The contention that there was insufficient evidence to submit the case to the jury is frivolous. Appellant purchased four pounds of black powder from two stores and told conflicting stories about the proposed use of the powder. She was present in Goldsby's house when the bombs were constructed in the kitchen but stayed away from that room. The male co-defendants referred to the explosion plans as the "Gideon Project." Appellant wrote Goldsby stating that she was praying for the success of the Gideon Project and urging him to do the same. At trial she testified that she thought the Gideon Project was a proposed raft trip and that prayer was directed at the co-defendants' not suffering insect bites or other risks on the trip, an explanation the jury was free to disbelieve. When she learned that FBI agents were to interrogate Goldsby, she set out for his house to remove the black powder cans but was stopped by government agents before she reached there. She accompanied Goldsby when he bought dark clothing that was worn on the night of the bombing. And there was testimony that she wanted to go along with the two men to set the bombs but was told that it was too dangerous.

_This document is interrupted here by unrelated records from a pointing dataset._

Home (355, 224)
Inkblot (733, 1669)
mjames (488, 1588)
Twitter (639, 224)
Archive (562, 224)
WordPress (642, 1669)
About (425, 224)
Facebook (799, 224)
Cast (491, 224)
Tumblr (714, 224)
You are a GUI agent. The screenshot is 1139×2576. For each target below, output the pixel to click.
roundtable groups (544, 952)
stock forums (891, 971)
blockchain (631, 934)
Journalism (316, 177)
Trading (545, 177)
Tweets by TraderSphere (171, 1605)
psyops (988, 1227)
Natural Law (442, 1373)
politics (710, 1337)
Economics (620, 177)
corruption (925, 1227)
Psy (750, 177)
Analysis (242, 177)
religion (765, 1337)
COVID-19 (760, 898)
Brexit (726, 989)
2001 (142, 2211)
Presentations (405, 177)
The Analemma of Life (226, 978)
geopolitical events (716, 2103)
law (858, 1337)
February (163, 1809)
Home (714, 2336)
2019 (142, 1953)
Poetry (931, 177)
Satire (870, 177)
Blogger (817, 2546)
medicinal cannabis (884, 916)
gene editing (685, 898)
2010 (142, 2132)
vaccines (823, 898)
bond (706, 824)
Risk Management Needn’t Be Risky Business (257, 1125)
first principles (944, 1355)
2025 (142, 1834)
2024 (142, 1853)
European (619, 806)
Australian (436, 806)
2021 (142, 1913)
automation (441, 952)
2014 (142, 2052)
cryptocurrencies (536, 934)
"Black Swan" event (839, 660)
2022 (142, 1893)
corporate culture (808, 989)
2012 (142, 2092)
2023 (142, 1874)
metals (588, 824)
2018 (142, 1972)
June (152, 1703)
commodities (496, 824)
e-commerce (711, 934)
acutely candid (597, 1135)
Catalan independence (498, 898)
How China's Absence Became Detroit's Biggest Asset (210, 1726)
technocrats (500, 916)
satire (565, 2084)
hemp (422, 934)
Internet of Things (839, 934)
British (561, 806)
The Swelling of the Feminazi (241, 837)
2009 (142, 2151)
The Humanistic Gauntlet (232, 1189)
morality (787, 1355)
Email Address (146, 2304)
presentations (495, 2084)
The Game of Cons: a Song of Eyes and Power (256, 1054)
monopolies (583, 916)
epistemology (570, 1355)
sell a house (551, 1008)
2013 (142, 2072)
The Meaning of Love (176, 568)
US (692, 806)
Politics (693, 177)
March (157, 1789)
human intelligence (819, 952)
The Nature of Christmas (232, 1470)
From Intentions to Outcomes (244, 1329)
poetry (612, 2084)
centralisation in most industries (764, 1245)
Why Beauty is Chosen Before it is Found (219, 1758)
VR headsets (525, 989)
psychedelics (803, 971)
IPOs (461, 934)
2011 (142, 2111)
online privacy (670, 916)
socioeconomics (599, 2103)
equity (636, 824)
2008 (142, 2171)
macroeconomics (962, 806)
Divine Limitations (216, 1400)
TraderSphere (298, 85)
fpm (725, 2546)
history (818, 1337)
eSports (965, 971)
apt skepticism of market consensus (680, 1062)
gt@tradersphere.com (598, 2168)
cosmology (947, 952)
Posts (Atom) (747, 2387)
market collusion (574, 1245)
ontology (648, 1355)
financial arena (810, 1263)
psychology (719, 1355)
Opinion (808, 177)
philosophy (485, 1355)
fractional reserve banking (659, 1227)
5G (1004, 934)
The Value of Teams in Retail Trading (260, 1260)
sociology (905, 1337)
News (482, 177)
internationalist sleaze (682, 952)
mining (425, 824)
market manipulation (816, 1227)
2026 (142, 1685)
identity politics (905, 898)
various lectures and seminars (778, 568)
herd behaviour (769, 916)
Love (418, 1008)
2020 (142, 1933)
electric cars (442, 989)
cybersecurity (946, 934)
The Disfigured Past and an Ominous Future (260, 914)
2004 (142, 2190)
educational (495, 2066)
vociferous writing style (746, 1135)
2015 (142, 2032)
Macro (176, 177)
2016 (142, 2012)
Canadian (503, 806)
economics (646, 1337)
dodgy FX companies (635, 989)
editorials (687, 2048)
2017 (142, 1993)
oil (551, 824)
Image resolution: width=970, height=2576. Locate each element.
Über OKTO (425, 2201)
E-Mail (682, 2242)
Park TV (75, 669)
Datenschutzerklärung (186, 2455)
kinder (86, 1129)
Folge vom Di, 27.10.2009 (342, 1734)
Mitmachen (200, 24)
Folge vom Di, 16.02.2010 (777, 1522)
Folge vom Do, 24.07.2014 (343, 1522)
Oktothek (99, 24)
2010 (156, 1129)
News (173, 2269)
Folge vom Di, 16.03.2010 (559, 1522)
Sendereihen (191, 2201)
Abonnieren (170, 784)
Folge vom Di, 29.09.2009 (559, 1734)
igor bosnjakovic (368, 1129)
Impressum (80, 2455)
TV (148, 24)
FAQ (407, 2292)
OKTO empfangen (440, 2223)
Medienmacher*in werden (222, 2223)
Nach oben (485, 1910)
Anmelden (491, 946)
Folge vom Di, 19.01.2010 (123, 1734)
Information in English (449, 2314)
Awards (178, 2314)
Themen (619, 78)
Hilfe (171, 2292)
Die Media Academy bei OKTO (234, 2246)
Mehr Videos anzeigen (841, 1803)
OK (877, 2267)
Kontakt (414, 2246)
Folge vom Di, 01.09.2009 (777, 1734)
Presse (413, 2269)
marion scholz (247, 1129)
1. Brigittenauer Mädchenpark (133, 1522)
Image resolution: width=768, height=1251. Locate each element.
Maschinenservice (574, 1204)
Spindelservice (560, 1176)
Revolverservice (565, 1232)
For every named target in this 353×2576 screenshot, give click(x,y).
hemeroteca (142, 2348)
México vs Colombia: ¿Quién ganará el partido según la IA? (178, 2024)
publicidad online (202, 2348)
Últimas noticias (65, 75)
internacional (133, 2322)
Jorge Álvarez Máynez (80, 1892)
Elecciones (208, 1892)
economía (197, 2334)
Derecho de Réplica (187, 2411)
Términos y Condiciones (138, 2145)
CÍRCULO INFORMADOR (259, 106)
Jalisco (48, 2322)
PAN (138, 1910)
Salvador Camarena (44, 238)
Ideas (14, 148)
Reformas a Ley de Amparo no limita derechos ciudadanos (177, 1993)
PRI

Count I of the indictment referred to overt acts previous to the time established at trial as the beginning of the conspiracy. These earlier acts referred to another bombing attempt. Since these earlier acts were not proved at trial, the court decided that the best way to handle this was to send the indictment into the jury room with no deletions and to make no special note of the alleged preconspiracy overt acts. Presumably the court's reasoning was that it was better not to emphasize these unproved allegations. Lead counsel for the defendants concurred with the court's suggestion, and counsel for the appellant made no comment. About 30 minutes later the jury sent the judge a note, indicating that the indictment referred to the June 1984 acts and that it believed this subject matter was outside of the scope of its deliberations. Defense counsel made the suggestion that the court tell the jury what parts of the indictment to ignore, and the prosecution concurred in this recommendation. After further colloquy the court again stated its intention to tell the jury to disregard anything in the indictment relating to the June 1984 incident, and both the prosecutor and counsel for the appellant responded affirmatively to this suggestion. The judge read to counsel the precise wording that he intended to direct to the jury, and counsel for the appellant said "Sounds good." The suggestion that the judge's handling of this matter was error is frivolous.